Garrus felt a question pertaining to Commander Shepard find its way into his throat and his shut his mouth audibly, unwilling to give voice to a query which could turn his life upside down again. Instead, he asked: “Is there much crime on the Citadel these days?”

The driver grunted, pulling away from the rest of the cars and putting the vehicle into a descent which integrated it into one of the slower transit lanes below. “A bit, unfortunately. There’s no stopping crime. You’d think the bastards would let up a little bit, considerin’ the war and all, but, no, they see an opportunity and go for it.

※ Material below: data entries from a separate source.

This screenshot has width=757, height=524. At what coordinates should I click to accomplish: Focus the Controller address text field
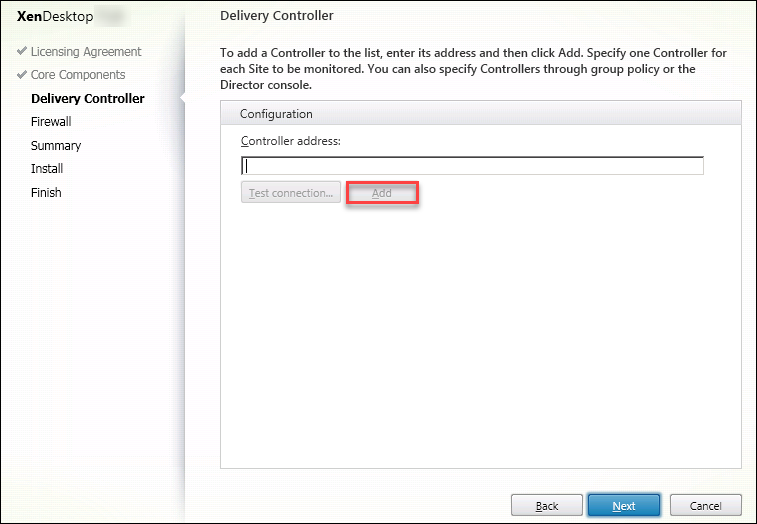pos(472,166)
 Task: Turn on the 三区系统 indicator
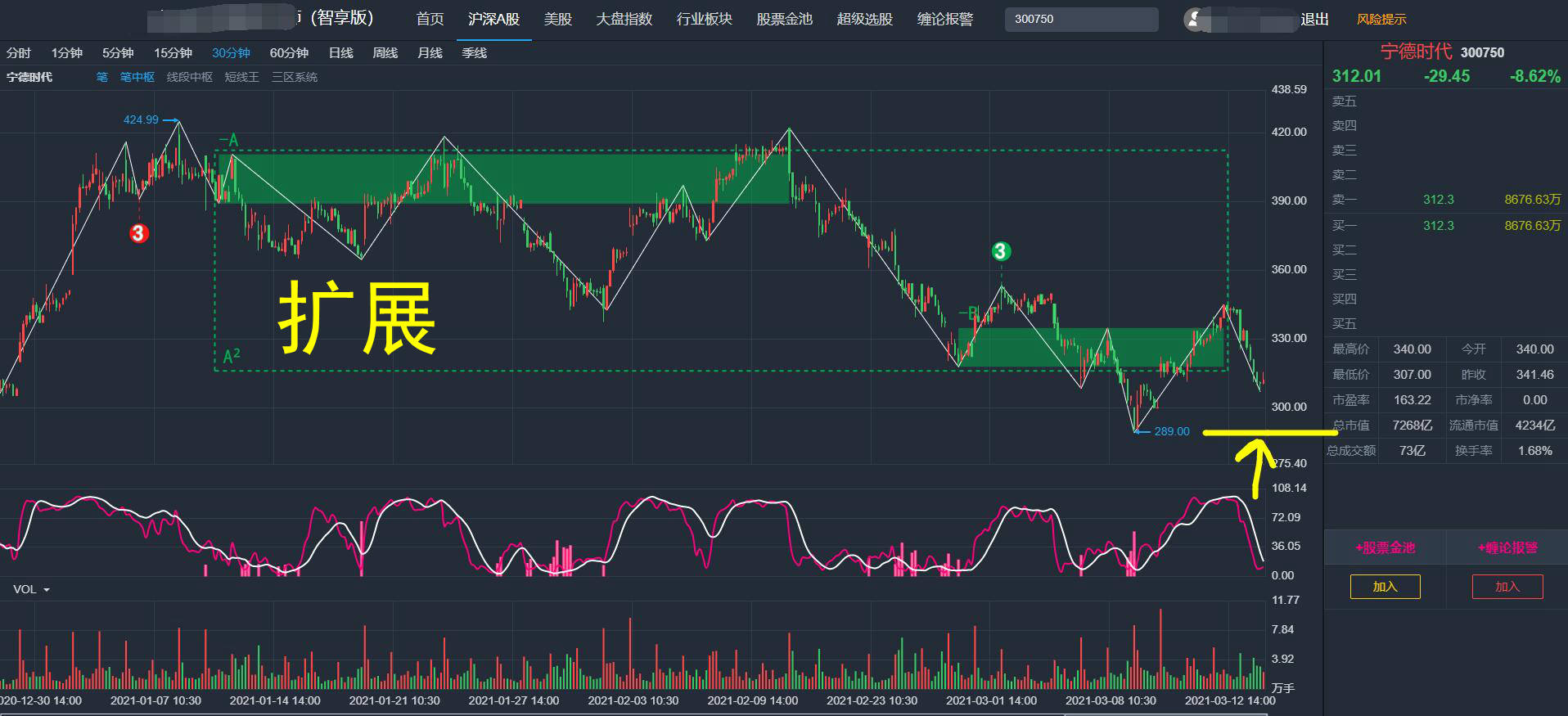click(x=295, y=77)
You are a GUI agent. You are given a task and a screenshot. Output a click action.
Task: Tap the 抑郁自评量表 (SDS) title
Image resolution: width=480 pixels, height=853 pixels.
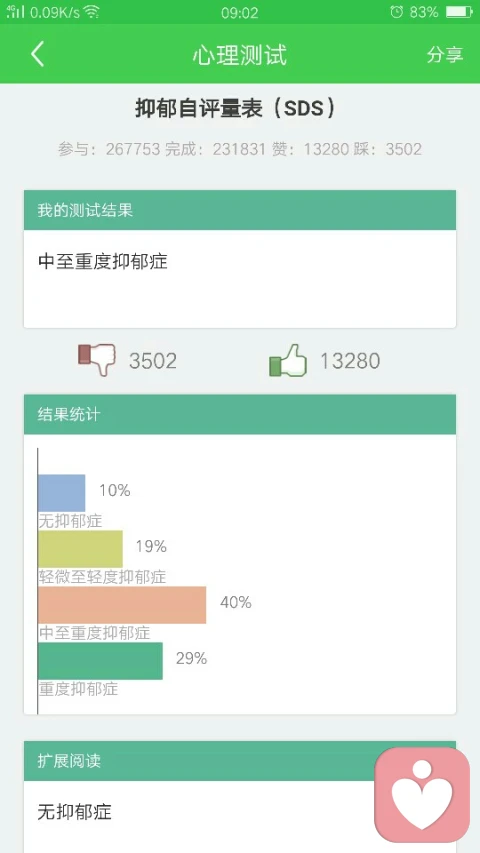(x=235, y=109)
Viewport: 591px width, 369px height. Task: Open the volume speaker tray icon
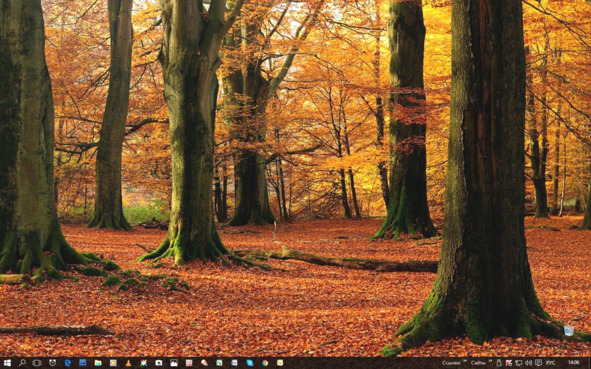pos(528,363)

C-Sec and the military presence here keep ’em quiet for the most part but outside of here it’s a mess. The Council’s been inducting more Spectres than ever just to use them as a stop-gap peacekeeping force.”

Garrus bristled at the mention of the Spectres, that organisation to which he could have once belonged, but didn’t pursue the matter further. The driver eyed his pensive-looking passenger in the mirror and said, “I’m Fantar, by the way.”

“Merixus,” Garrus lied smoothly.

“Will you be staying here long?” Fantar asked.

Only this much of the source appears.